L’enquête a pris une nouvelle tournure suite aux auditions, le 15 avril, de Harvesh Seegolam, ex-gouverneur de la Banque de Maurice, et Jitendra Bissessur, ancien directeur exécutif de la MIC. Tous deux sont désormais, eux aussi, provisoirement inculpés pour conspiracy to defraud. Leurs témoignages auraient mis en lumière le rôle central de Padayachy dans l’approbation du financement controversé accordé à Menlo Park. Ils sont notamment soupçonnés d’avoir exercé des pressions sur les mécanismes internes de validation de la MIC afin de faciliter le versement des fonds.

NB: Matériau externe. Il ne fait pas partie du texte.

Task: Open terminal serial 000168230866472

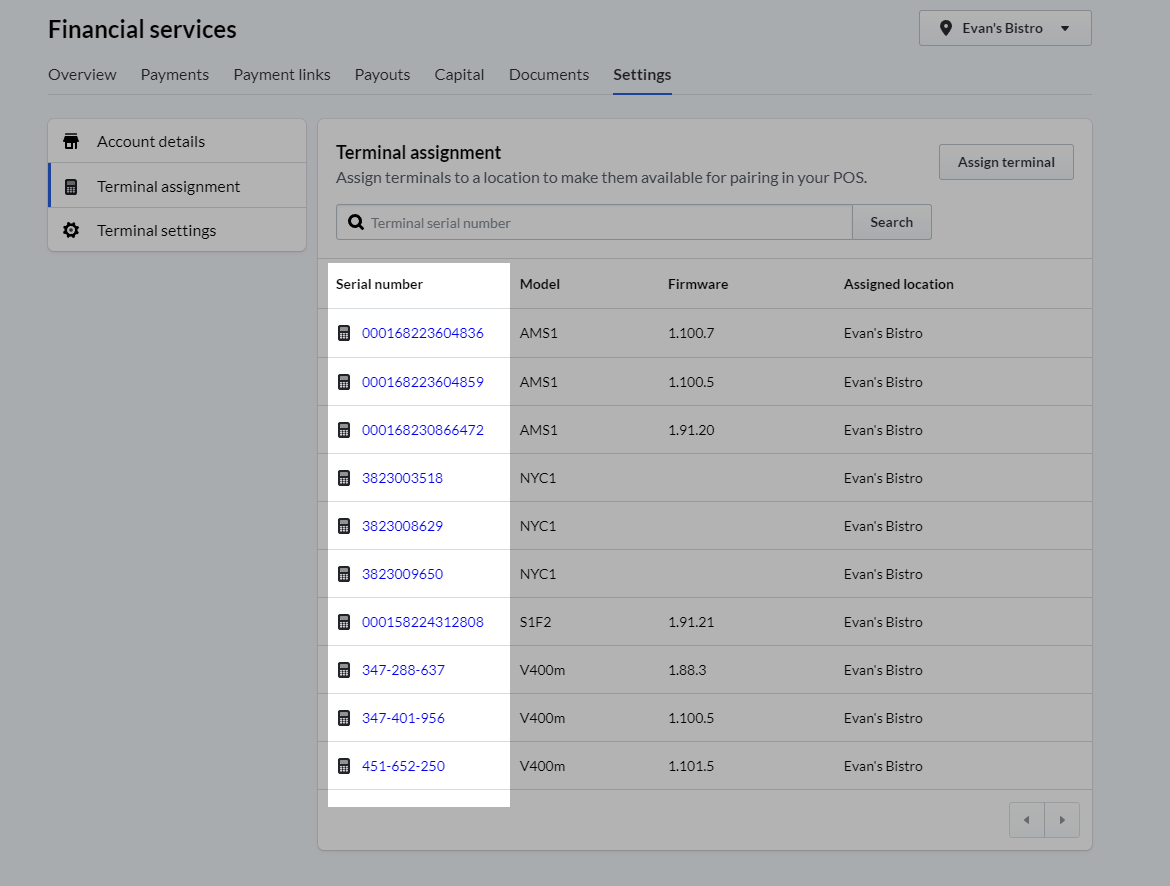Action: click(422, 429)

L’enquête vise également les bénéficiaires finaux présumés de cette opération, Stéphane Adam et MaryQueenie Adam, soupçonnés d’avoir encaissé un chèque de Rs 45 millions émis par la MIC. Tous deux font également l’objet d’une inculpation provisoire pour «conspiracy to defraud».

Mais un nouvel élément attire particulièrement l’attention des enquêteurs : l’identité de l’intermédiaire entre les Adam et les responsables de la Banque de Maurice. Cet échange, mentionné dans l’affidavit déposé par les Adam eux-mêmes (voir capture d’écran ci-contre), est jugé crucial pour la suite des investigations.Selon la défense, il pourrait s’agir d’un pivot stratégique permettant de reconstituer la chaîne de décisions ayant conduit à l’octroi du prêt controversé.

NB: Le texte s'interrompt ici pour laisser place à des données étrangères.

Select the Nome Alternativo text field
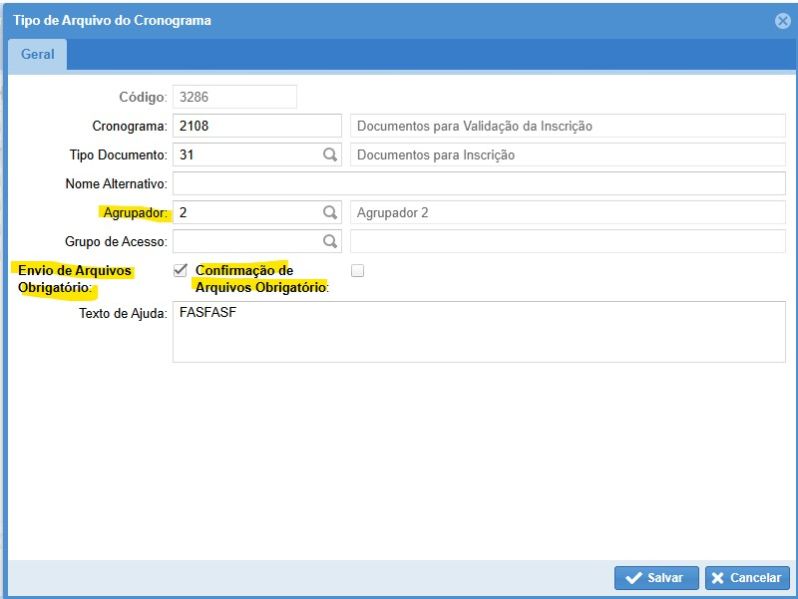Viewport: 798px width, 599px height. 478,184
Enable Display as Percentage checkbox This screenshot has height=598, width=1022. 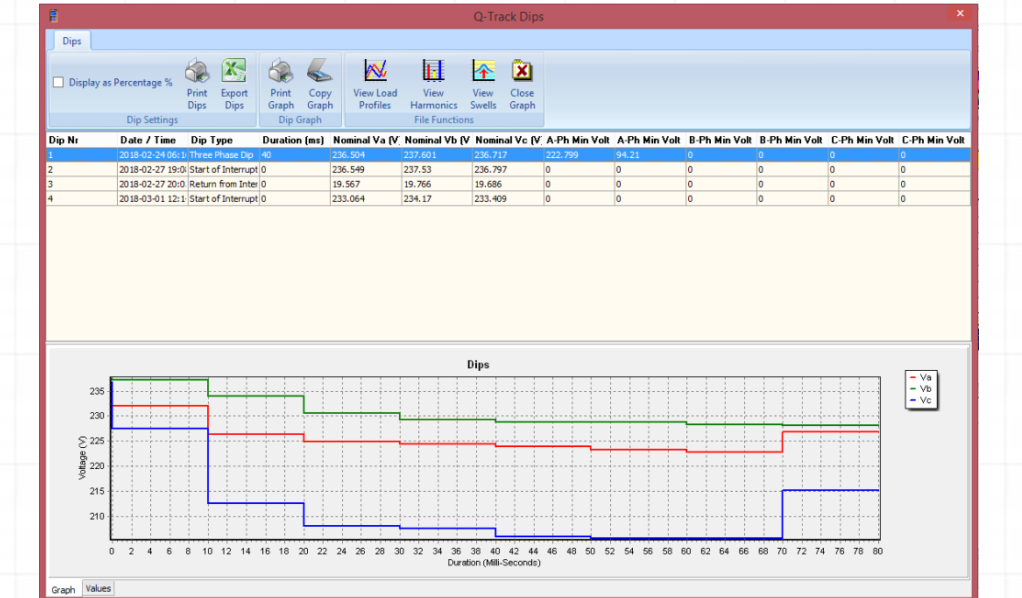(59, 83)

Selon les déclarations de Mᵉ Gulbul, un interrogatoire de son client était prévu dans l’après-midi du mercredi 16 avril. «Nous allons voir ce qu’ils ont à lui reprocher», a-t-il déclaré de manière laconique, avant de se rendre dans les locaux de l’AML, accompagné de Renganaden Padayachy. L’ancien ministre y est resté jusqu’en début de soirée. «L’interrogatoire de mon client n’a pa encore commencé mais les parades d’identification ont été faites. Je ne sais pas exactement ce qui lui est reproché, si ce n’est la charge provisoire émise contre lui. Les auditions se feront la semaine prochaine pour plus de détails», a-t-il déclaré à leur sortie des bureaux de l’AML, hier soir.

Une parade d’identification a en effet été organisée entre Harvesh Seegolam et Renganaden Padayachy. L’ex-gouverneur de la Banque centrale a positivement identifié l’ancien Grand argentier comme celui lui mettant la pression. De plus, les Adam de Menlo Park ont également identifié Padayachy comme celui qu’ils ont rencontré en septembre 2024. Ces autres protagonistes étaient aussi à Sterling House hier.